Exercise instructions: Can you format the part that opens with the line containing "Click GS avatar in eSports Radio row" and closes with the line containing "The image size is (985, 614). [920, 345]" as a Markdown table with the columns Row and Line? Number each row and leave out any blank lines.

======

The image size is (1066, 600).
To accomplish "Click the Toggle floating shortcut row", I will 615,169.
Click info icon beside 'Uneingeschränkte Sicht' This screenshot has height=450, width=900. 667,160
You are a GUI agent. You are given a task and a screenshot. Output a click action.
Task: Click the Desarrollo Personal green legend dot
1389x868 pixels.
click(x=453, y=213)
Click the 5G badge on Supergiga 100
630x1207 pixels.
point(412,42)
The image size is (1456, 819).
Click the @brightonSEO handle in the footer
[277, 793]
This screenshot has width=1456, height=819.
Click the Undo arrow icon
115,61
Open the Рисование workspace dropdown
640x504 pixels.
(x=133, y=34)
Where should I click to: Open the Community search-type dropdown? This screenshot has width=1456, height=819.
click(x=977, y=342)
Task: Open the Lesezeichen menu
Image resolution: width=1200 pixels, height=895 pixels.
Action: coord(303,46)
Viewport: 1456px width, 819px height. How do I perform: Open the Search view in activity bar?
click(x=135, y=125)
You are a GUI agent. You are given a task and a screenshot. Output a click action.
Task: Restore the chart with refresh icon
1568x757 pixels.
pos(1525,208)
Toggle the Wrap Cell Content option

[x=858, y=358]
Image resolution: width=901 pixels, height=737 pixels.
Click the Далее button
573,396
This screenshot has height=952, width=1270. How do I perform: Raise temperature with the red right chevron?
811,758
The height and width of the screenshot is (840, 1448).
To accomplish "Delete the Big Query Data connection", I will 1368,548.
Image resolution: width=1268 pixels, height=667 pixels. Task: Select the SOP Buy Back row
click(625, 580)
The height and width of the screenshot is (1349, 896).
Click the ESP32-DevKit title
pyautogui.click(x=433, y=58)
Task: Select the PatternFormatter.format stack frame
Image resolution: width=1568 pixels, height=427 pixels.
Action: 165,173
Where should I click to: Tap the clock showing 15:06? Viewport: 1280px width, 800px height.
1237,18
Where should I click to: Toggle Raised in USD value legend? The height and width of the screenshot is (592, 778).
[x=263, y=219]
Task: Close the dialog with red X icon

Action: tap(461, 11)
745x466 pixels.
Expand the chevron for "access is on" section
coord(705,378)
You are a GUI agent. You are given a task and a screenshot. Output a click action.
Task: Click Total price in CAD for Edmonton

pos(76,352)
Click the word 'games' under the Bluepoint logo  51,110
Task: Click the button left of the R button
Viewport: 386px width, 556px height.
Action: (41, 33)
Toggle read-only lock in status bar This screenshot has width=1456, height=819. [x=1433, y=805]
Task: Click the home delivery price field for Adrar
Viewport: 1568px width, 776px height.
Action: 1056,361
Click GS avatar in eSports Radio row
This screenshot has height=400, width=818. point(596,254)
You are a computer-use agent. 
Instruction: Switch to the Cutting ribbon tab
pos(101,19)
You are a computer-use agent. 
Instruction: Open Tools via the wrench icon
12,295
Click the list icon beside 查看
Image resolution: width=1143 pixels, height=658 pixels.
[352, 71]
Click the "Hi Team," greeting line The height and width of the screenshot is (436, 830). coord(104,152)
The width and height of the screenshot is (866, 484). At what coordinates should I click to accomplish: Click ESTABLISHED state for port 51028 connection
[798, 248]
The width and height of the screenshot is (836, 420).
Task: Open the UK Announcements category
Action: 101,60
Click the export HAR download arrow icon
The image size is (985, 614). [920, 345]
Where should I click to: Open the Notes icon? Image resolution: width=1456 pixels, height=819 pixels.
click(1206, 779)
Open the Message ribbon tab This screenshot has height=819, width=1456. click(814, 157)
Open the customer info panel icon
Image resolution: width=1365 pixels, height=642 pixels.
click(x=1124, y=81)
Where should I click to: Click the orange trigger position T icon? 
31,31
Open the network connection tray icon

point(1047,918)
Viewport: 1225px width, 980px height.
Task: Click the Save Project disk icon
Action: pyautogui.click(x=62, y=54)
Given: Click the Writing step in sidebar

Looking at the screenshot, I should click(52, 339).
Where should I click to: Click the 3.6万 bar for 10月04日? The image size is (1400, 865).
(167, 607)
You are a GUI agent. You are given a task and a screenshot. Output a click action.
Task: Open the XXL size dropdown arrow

======

Exercise output:
| Row | Line |
|---|---|
| 1 | Click GS avatar in eSports Radio row |
| 2 | This screenshot has height=400, width=818. point(596,254) |
| 3 | You are a computer-use agent.  |
| 4 | Instruction: Switch to the Cutting ribbon tab |
| 5 | pos(101,19) |
| 6 | You are a computer-use agent.  |
| 7 | Instruction: Open Tools via the wrench icon |
| 8 | 12,295 |
| 9 | Click the list icon beside 查看 |
| 10 | Image resolution: width=1143 pixels, height=658 pixels. |
| 11 | [352, 71] |
| 12 | Click the "Hi Team," greeting line The height and width of the screenshot is (436, 830). coord(104,152) |
| 13 | The width and height of the screenshot is (866, 484). At what coordinates should I click to accomplish: Click ESTABLISHED state for port 51028 connection |
| 14 | [798, 248] |
| 15 | The width and height of the screenshot is (836, 420). |
| 16 | Task: Open the UK Announcements category |
| 17 | Action: 101,60 |
| 18 | Click the export HAR download arrow icon |
| 19 | The image size is (985, 614). [920, 345] |